Setas Braseadas con Pimentón y Oliva

Las setas -particularmente las de cardo o de chopo negras, pleorotus…- se encuentran todo el año en cualquier supermercado. Lo común es comerlas salteadas, y, lamento decirlo, preparadas como el culo: blandas, sin sabor, empapadas, tristísimas…

Esta receta es siempre un éxito, y quienes prueban las Setas Braseadas no podrán contener algún comentario de esos que llenan de orgullo.

¿Qué necesitamos? Una bandeja de setas, claro.

Otros ingredientes y utensilios:

  • Aceite de Oliva Virgen Extra, lo más intenso posible.
  • Pimentón, de calidad, aromático, intenso. Puede ser picante o dulce; ese carácter se transmitirá a la seta, it´s your choice.
  • Sal, pimienta.
  • Una rejilla de alambre para parrilla. Esto es importante para poder dar vuelta las setas… A mano, sobre los hierros de la parrilla, es prácticamente imposible.

Procedemos según los siguientes pasos:

  • Se colocan las setas en la parrilla, cuidando de superponerlas lo menos posible.
  • El fuego debe ser intenso y uniforme, brasas pequeñas y muy encendidas es lo mejor, con poca ceniza.
  • Se ponen las setas sobre el fuego, y se las baña con un hilo de aceite de oliva. La idea es que el aceite caiga sobre las brasas, generando abundante humo y alguna eventual llama. Yo suelo preparar este plato sosteniendo la rejilla, para acercarla o alejarla de las brasas según el humo, el calor y las llamas.
  • Sin darlas vuelta se condimentan con sal y pimienta -moderadamente-
  • Se espolvorea el pimentón, generosamente. Otra vez: si cae sobre las brasas, mejor, ya que queremos capitalizar el olor a tostado.
  • Damos vuelta la rejilla y repetimos.
  • Sacuda y deje unos segundos más si es necesario para quitar todo el aceite posible. Logre que parte de las setas estén doradas o hasta un poco quemadas.

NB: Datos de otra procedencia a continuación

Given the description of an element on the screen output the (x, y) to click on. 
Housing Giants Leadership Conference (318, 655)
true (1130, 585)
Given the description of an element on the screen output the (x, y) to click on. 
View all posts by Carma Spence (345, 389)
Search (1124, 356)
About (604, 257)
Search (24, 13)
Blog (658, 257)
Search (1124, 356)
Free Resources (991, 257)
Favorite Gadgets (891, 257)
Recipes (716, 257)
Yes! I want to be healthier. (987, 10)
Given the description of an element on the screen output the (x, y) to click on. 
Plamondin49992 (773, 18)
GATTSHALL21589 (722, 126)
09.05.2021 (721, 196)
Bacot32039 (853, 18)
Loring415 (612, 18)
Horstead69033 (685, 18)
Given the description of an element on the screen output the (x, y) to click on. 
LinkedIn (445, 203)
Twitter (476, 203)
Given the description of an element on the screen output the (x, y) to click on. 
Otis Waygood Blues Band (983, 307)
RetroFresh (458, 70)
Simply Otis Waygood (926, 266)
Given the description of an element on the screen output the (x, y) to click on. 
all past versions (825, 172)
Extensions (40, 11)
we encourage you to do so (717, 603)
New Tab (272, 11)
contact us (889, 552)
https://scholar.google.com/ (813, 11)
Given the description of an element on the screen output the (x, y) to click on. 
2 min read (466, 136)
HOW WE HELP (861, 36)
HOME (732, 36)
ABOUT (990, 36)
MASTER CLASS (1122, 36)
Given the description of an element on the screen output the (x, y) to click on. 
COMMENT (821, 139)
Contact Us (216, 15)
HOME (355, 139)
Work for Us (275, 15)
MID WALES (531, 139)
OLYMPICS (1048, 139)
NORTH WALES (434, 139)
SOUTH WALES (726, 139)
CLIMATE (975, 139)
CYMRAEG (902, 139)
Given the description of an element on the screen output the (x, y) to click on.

Con experiencia encontrará el punto. Experimente.

Estas operaciones suelen insumir unos 4 o 5 minutos que son suficientes para que estén en su punto. Lo que más tarda en cocinarse son los tallos de la setas, por lo que conviene revisar que no quede ninguno demasiado gordo antes de comenzar.

Se sirven en un plato blanco decorado con pimentón. Yo, personalmente, las prefiero picantes.